Gary Haddow knew first-hand how the rescued Tasmanian miners would have been feeling yesterday.
Two months ago the West Coast miner was given another chance at life when he survived a coalmine accident which claimed the life of a colleague.
Mr Haddow was trapped 30m underground for seven hours by a rockfall in a coalmine near Greymouth that killed Robert McGowan.
Mr Haddow said he imagined the rescued miners would have mixed emotions.
"They have lost a work colleague and a workmate, as I have," he told the Herald.
"I can imagine how they are feeling now, how their families are. But then knowing their colleague's dead - that is a huge thing to feel - and the family that has lost a husband, partner, son."
Mr Haddow said it would be a "natural feeling" for the miners to be asking why their colleague had died when they had lived.
Mr Haddow survived by hanging on to a roof peg 2m above the floor as the mine flooded with water after the blasting accident at the Tillers Mine, near Greymouth.
With the ordeal for the Tasmanian miners now over, attention is turning to safety surrounding the lucrative gold mining operation.
The Engineering Printing and Manufacturing Union (EPMU), which represents 700 workers at mines throughout New Zealand, is largely comfortable with New Zealand safety standards but says there will always be serious risks.
"I think the key thing when it comes to underground mining is that it is a very dangerous occupation. There is an inherent lack of safety in it," said EPMU national secretary Andrew Little.

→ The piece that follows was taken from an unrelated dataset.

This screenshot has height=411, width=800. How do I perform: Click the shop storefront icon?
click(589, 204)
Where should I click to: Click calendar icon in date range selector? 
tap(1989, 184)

"I think one of the great unknowns is the geological conditions of a lot of the areas and when you get something like an earthquake that has happened in Tasmania, it's hugely unpredictable about what is going to happen down in an underground mine."
"It is a difficult job and certainly not everyone can do it. [Miners] earn their crust, there is no question about it. We have got to make sure the guys that do that work know, with a reasonable degree of confidence, they are going to come out again and go back to their homes."